**掲載文**
■ ■ ■

また、同年、全米最高峰のトレイルレース「ウエスタンステイツ100マイルズ」で準優勝など、56歳となる現在も世界レベルのトレイルランニングレースで常に上位入賞を果たしている。

著書に「アルプスを越えろ!激走100マイル(新潮社)」「トレイルランニング入門(岩波書店)」、「トレイルランナー鏑木毅(ランナーズ)」、「トレイルランニング(エイ出版)」、「全国トレイルランコースガイド(エイ出版)」「トレイルランニング~入門からレースまで~(岩波書店)」などがある。

2009年のウルトラトレイル・デュ・モンブランでの世界3位はNHKドキュメンタリー番組(DVD「激走モンブラン」)となり、日本でのトレイルランニングの盛り上がりの火付けとなった。
2011年11月に観光庁スポーツ観光マイスターに任命される。
現在は競技者の傍ら、講演会、講習会、レースディレクターなど国内でのトレイルランニングの普及にも力を注ぐ。

■ ■ ■

**出題 1**
トレイルランナーの経歴を記した掲載文から、「また、同年、全米最高峰のトレ」から「2011年11月に観光庁スポーツ観光マイスターに任命される。」までを一字一句違えずに書き出してください。
**出題 2**
トレイルランナーの経歴を記した掲載文によると、2011年11月に任命された役職は何ですか。

■ ■ ■

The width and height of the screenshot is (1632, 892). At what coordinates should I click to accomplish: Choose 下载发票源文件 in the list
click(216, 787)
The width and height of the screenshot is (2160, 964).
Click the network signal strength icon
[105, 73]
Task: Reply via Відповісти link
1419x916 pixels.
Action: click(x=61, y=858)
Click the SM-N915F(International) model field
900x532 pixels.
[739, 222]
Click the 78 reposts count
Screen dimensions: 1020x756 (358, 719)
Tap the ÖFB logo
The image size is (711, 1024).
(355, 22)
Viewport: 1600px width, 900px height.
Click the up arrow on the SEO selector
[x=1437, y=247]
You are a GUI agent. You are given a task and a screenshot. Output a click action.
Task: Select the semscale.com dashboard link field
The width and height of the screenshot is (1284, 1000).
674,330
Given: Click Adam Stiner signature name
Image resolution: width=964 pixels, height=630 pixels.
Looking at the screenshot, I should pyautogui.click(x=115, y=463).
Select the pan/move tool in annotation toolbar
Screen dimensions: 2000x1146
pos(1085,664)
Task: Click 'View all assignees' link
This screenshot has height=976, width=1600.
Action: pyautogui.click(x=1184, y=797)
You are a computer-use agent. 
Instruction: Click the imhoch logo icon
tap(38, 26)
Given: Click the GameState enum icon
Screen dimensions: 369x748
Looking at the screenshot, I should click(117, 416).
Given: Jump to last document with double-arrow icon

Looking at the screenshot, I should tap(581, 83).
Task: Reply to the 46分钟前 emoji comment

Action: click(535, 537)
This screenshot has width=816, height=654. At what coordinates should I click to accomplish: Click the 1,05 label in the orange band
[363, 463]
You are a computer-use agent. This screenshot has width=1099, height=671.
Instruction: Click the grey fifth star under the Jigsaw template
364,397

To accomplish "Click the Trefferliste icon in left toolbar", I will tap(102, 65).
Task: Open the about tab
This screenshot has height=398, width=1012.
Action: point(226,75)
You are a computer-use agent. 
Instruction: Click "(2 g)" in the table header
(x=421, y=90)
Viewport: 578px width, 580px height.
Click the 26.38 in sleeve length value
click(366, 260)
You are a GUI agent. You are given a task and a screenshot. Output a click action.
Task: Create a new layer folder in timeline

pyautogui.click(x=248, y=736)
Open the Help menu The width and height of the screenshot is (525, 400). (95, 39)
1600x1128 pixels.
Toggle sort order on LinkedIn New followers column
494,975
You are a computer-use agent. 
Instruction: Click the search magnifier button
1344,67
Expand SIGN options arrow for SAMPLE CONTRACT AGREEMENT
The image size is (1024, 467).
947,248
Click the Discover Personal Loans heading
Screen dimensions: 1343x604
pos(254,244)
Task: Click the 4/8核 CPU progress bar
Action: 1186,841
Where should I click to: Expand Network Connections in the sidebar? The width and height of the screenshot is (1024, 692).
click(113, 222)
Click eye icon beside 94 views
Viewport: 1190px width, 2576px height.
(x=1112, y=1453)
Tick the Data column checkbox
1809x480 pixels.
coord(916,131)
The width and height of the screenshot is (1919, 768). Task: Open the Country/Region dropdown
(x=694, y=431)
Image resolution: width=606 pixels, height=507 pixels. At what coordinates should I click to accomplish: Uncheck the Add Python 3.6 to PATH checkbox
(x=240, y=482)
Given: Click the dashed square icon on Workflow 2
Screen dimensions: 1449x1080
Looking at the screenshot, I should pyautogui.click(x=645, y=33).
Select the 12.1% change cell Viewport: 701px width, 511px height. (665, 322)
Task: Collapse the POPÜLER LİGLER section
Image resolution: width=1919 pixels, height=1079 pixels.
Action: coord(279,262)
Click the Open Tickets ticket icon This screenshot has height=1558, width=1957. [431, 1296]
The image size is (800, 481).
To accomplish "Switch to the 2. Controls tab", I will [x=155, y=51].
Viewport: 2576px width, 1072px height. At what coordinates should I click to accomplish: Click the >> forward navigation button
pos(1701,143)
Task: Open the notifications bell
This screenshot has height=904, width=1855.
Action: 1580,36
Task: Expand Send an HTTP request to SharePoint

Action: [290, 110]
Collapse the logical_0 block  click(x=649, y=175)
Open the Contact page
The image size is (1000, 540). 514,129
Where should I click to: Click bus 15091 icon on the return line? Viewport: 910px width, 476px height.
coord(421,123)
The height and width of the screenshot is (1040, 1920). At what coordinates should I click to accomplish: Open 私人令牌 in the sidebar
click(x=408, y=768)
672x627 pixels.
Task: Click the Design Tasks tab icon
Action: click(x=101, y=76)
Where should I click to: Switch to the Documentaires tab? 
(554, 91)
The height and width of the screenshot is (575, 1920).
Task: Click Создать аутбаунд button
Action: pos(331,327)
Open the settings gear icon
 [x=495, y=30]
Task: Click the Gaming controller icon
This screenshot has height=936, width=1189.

■ ■ ■

**解答 1**
また、同年、全米最高峰のトレイルレース「ウエスタンステイツ100マイルズ」で準優勝など、56歳となる現在も世界レベルのトレイルランニングレースで常に上位入賞を果たしている。

著書に「アルプスを越えろ!激走100マイル(新潮社)」「トレイルランニング入門(岩波書店)」、「トレイルランナー鏑木毅(ランナーズ)」、「トレイルランニング(エイ出版)」、「全国トレイルランコースガイド(エイ出版)」「トレイルランニング~入門からレースまで~(岩波書店)」などがある。

2009年のウルトラトレイル・デュ・モンブランでの世界3位はNHKドキュメンタリー番組(DVD「激走モンブラン」)となり、日本でのトレイルランニングの盛り上がりの火付けとなった。
2011年11月に観光庁スポーツ観光マイスターに任命される。

**解答 2**
観光庁スポーツ観光マイスター